Beijing A day later, President Xi Jinping presided over a meeting.Leaders of the ruling Communist Party on anti-nationalism Despite the policies, and rising cases, the government on Friday announced a new 20-point plan that eases, . The announcement comes after months of speculation among Chinese residents and international travelers about how far Beijing might go to relax its restrictions, which have effectively closed the country’s borders for years.
In short, China is still not open for business as usual.
Describing the pandemic as still “severe”, the Chinese government’s new plan falls far short of any fantasy that Beijing could completely lift the restrictions that are now almost exclusive to the country. While most of the world has reopened for travel and countries have allowed travel across their borders, daily life for Chinese residents has been disrupted, with foreign visitors having to stay in quarantine for days. , and economic activity is still affected by repeated lockdowns and shutdowns.
It was unclear when the new policy would take full effect, but under it, international travelers arriving in mainland China would only need to spend five days in central quarantine, sometimes in hotels, sometimes in poorly equipped isolation camps. . Laws in place for months require foreign visitors to spend seven days in quarantine.
Once this centralized quarantine is complete, travelers will still be required to spend up to three days at home, or for non-residents, at a government-designated facility.

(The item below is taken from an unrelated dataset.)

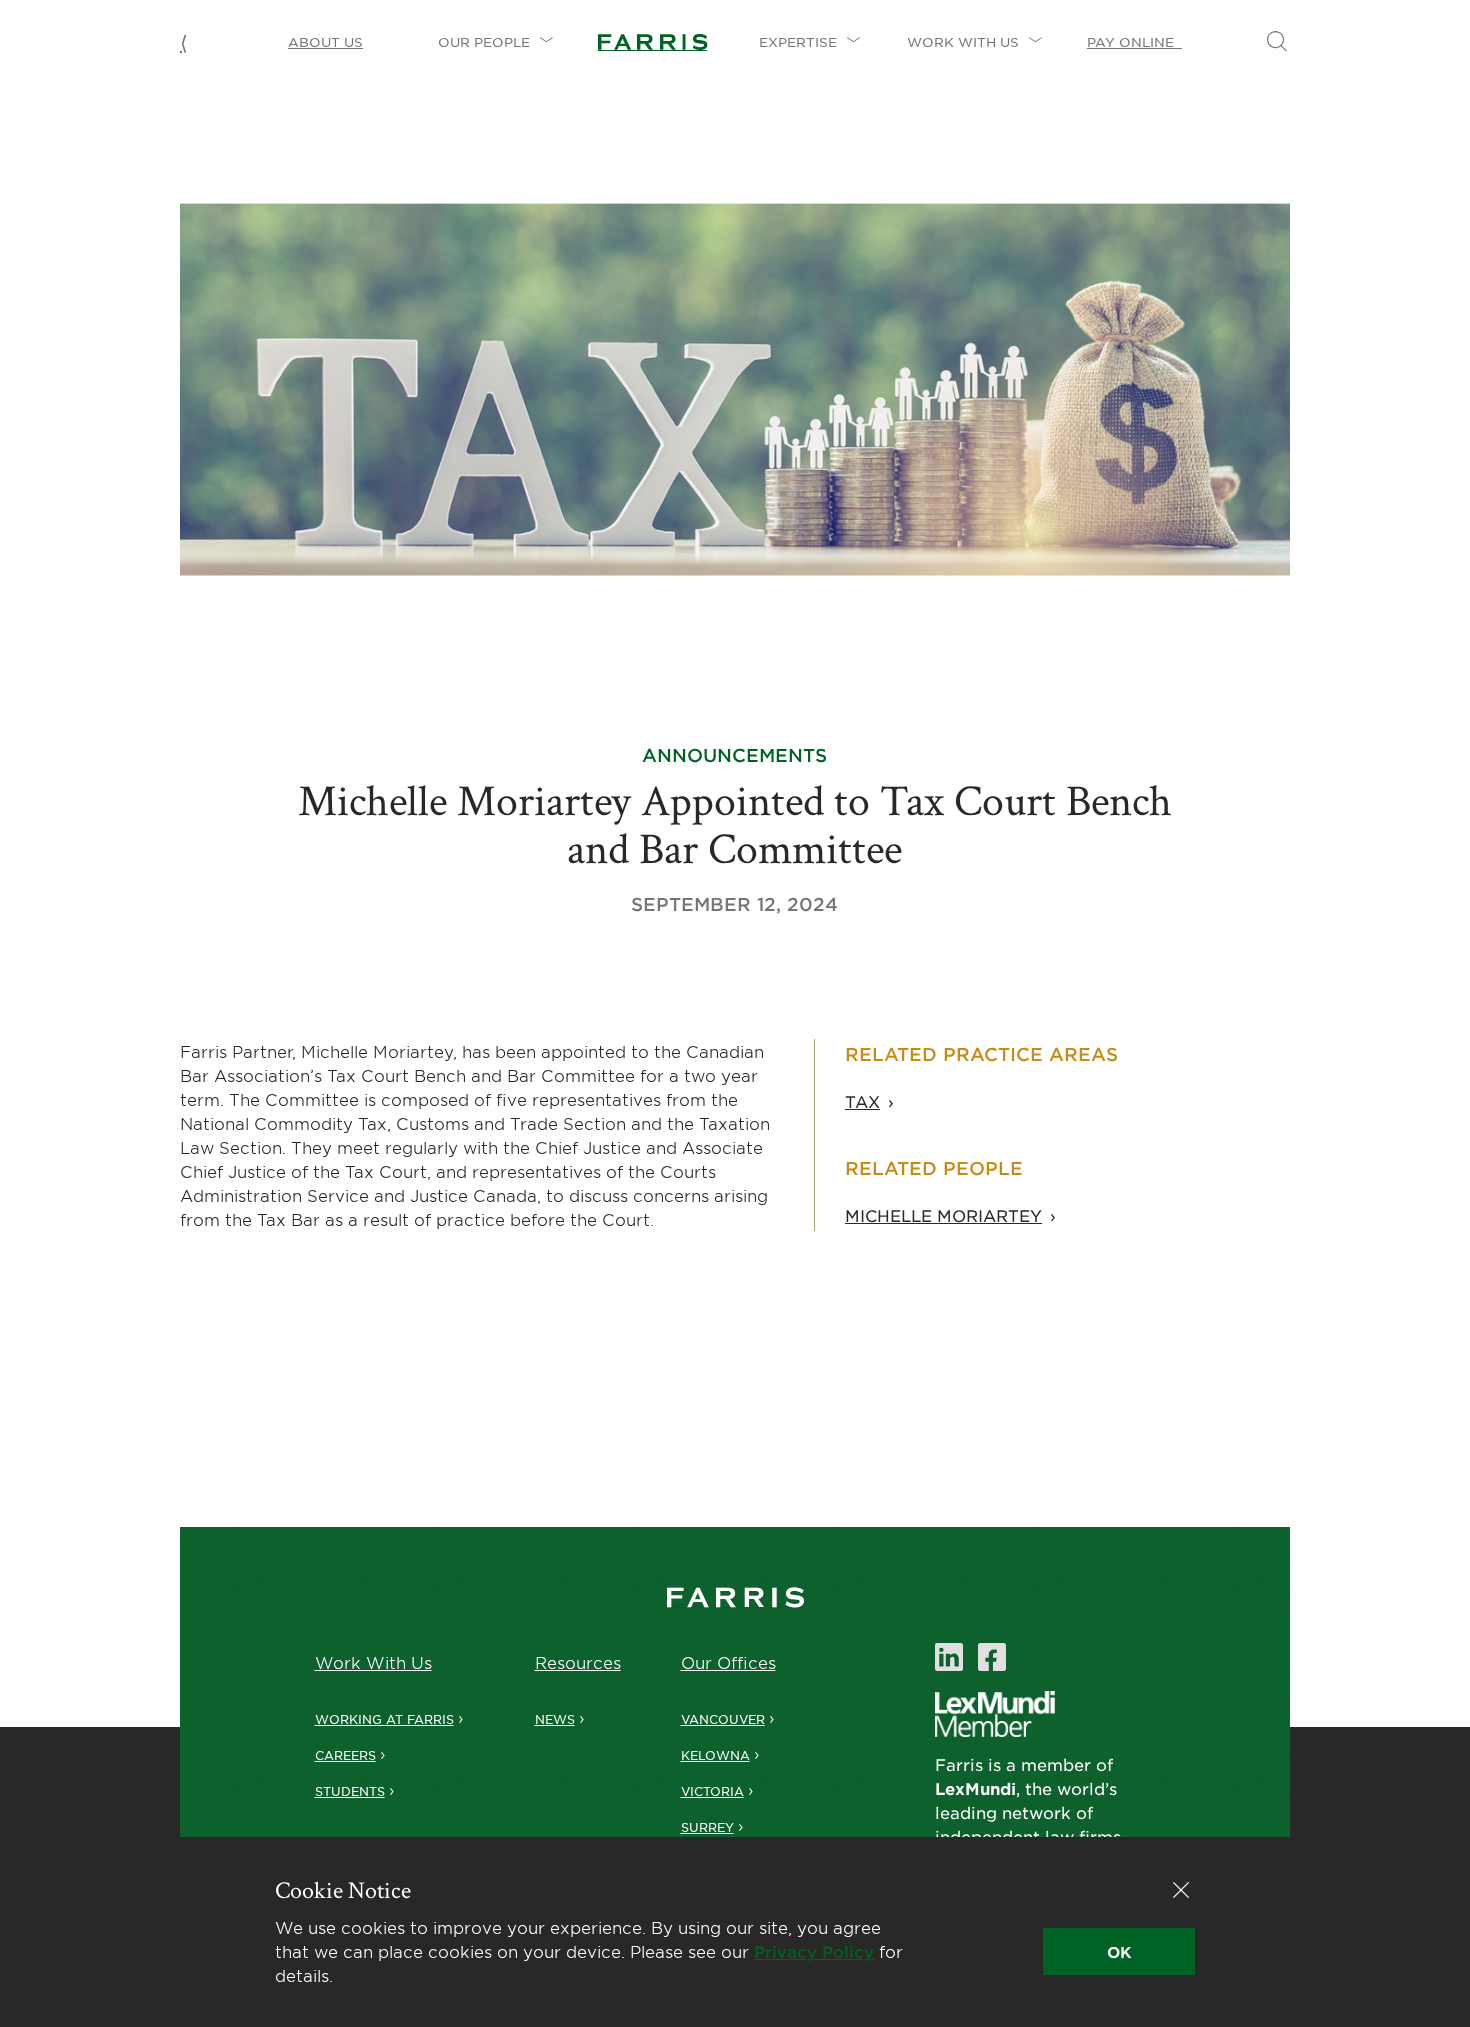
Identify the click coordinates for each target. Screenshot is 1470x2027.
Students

However, there was no relaxation of rules for non-residents and/or pleasure seekers. So, if you were hoping to visit and see the Forbidden City, don’t get your hopes up. Tourist visas are not being issued yet.
The same short quarantine period also applies to those identified as having been in close contact with known COVID cases. Health officials will also stop hunting or identifying secondary contacts, or contacts of contacts, potentially significantly reducing the number of residents forced to self-isolate under longstanding rules.

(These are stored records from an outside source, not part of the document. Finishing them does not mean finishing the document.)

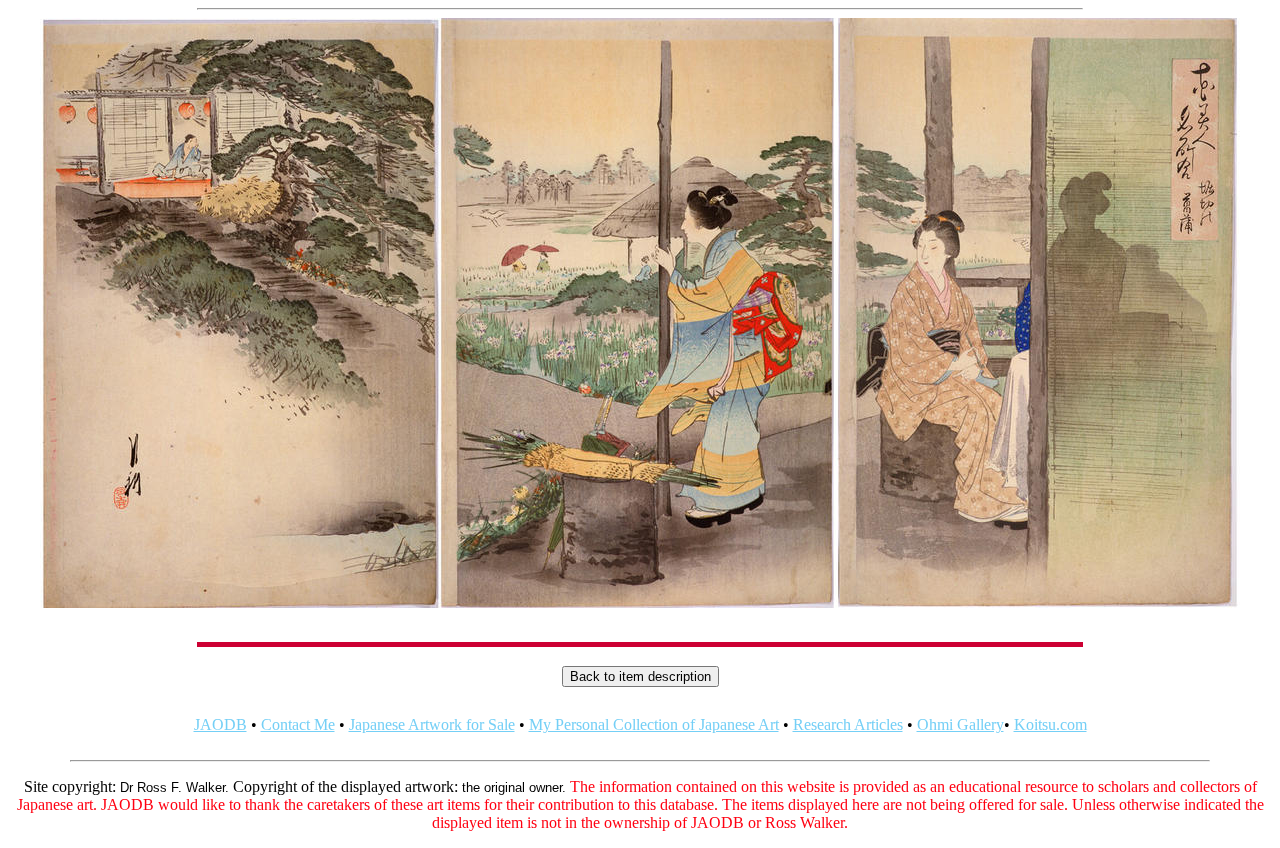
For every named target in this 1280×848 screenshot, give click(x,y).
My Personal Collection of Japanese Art (654, 724)
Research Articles (848, 724)
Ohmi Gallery (960, 724)
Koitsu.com (1050, 724)
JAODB (220, 724)
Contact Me (298, 724)
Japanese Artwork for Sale (432, 724)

The gradual easing of regulations was clearly aimed at attracting foreign business back to China, including the removal of fines imposed on international airlines for bringing confirmed cases of COVID-19 into the country.

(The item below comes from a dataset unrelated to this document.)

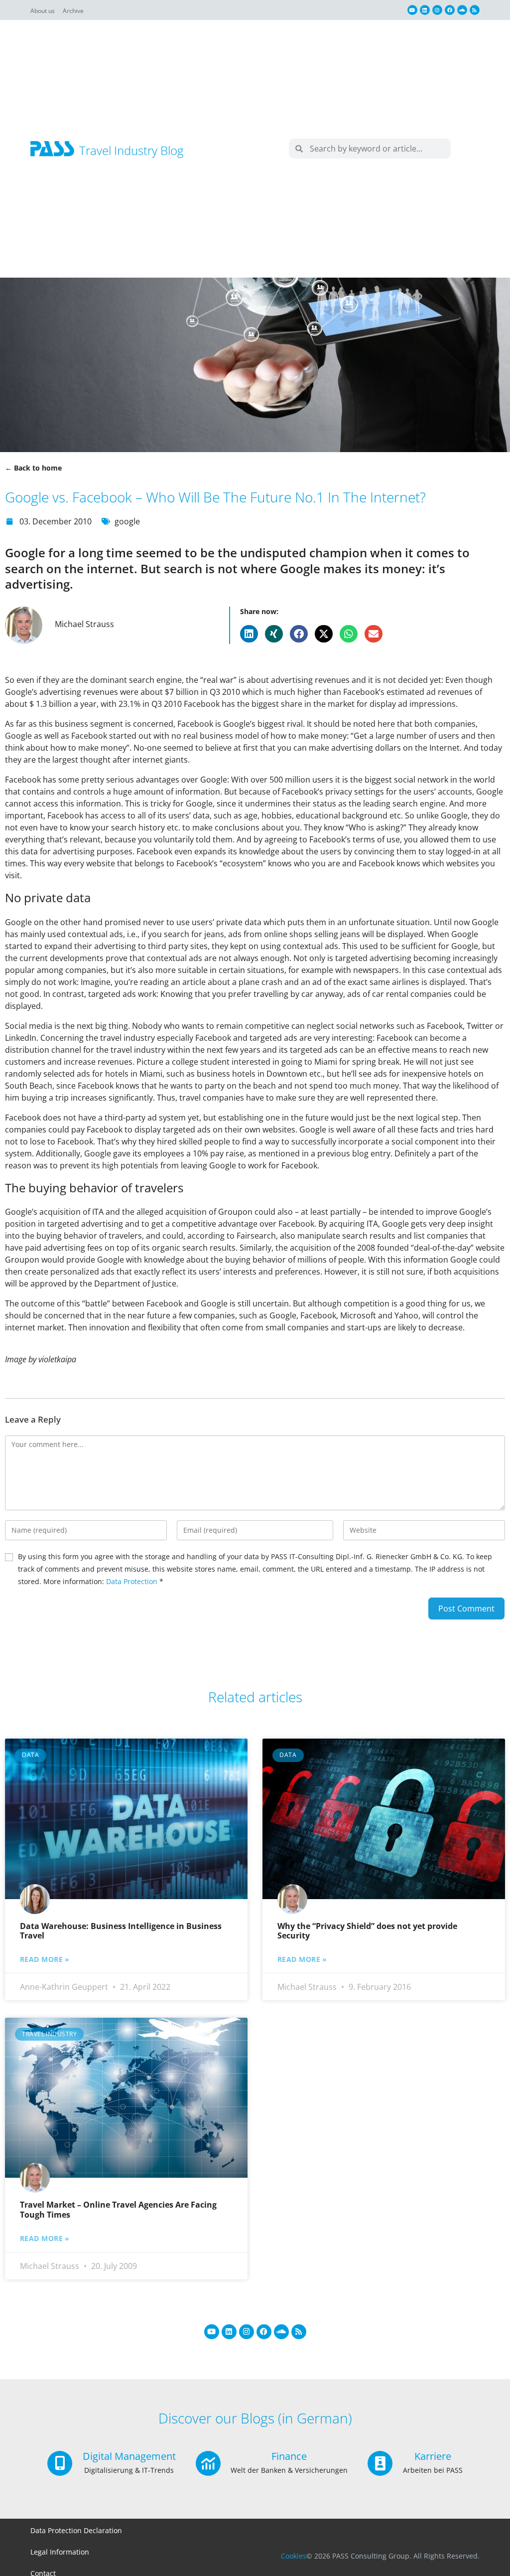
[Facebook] (450, 10)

But a Foreign Ministry spokesman, speaking at a regular briefing on Friday, downplayed the leniency and highlighted the “severe” nature of the ongoing outbreak.
Cases are increasing.
The easing of measures was a clear indication of the financial pressure Beijing’s own policies are putting on the country economically, especially as things escalate again.
The number of confirmed Covid cases in Beijing this week reached its highest level in more than a year, with the nationwide total surpassing 10,000 for the first time since April.
Many public places in Beijing’s central Chaoyang district, the epicenter of the capital’s current outbreak, have begun requiring negative PCR test results within the past 24 hours for entry, instead of the usual 72 hours. Although no official order has been announced across the city, many parks, shopping centers and schools have been closed.
Cases in the southwestern megacity of Chongqing hit a new high of 783 on Thursday. Public transport was stopped in some areas of the city.
The southeastern city of Guangzhou has seen the most cases recently. His district of Haizhou had already been under lockdown for a week, and that local lockdown was extended on Friday until at least the weekend.
Given that current measures have failed to stem the city’s outbreak, many fear that all of Guangzhou – which has a population of more than 15 million – could be placed under a city-wide lockdown as The residents of Shanghai had endured in the spring.